Only the lines from the one containing "Given: Close the" to the end of the data below belong in the answer, each repeated exactly; no pictures.

*** Begin section ***

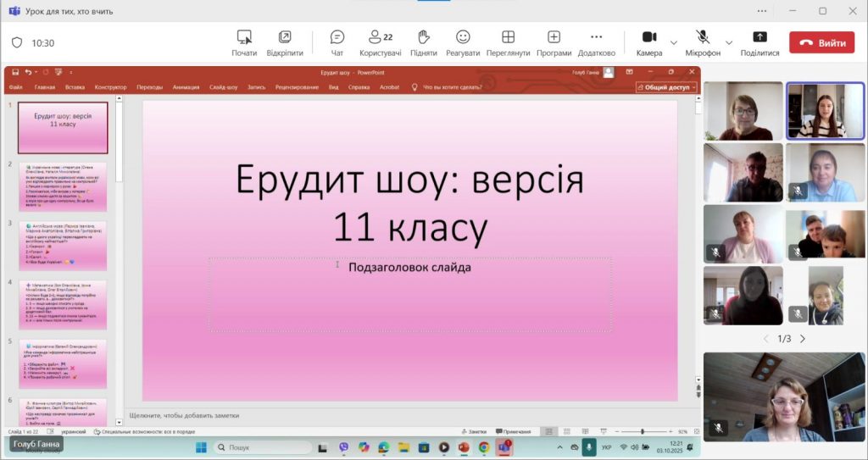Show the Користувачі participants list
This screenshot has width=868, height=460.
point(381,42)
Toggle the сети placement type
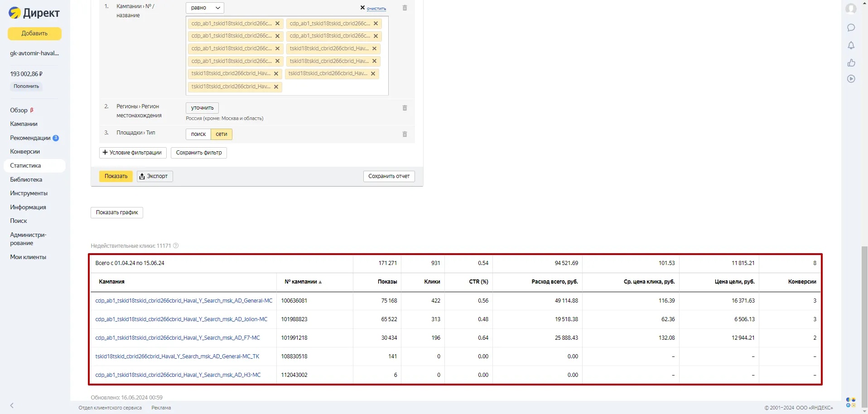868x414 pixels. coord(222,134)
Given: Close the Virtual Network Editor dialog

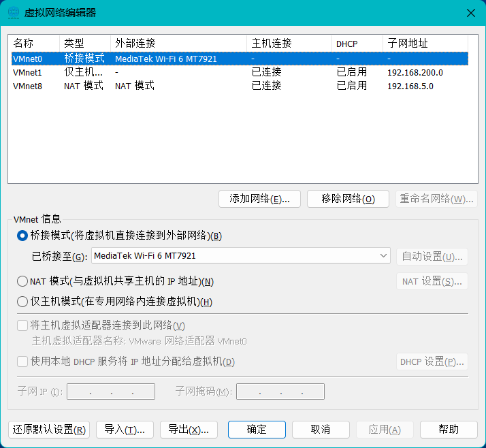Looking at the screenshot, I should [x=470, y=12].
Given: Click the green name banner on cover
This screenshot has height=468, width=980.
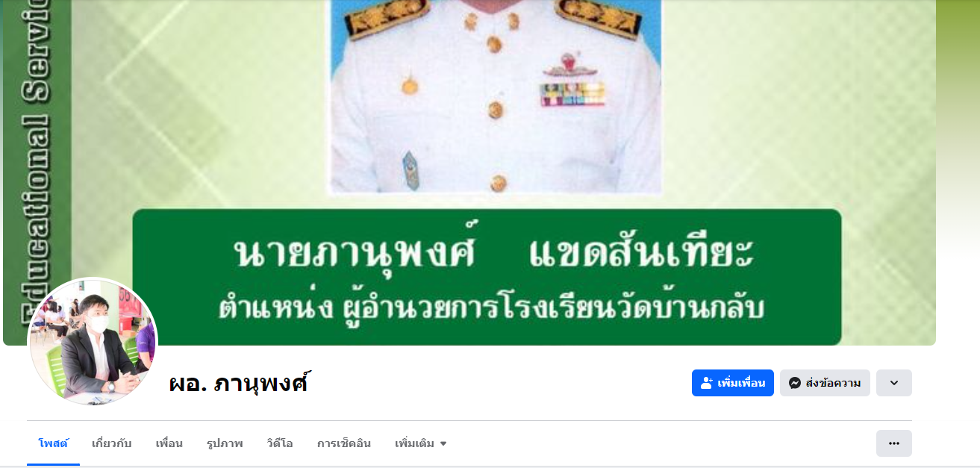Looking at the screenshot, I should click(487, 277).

*** End section ***

Your response
Given: Close the Virtual Network Editor dialog

Looking at the screenshot, I should [x=470, y=12].
Given: Click the green name banner on cover
This screenshot has height=468, width=980.
Looking at the screenshot, I should click(487, 277).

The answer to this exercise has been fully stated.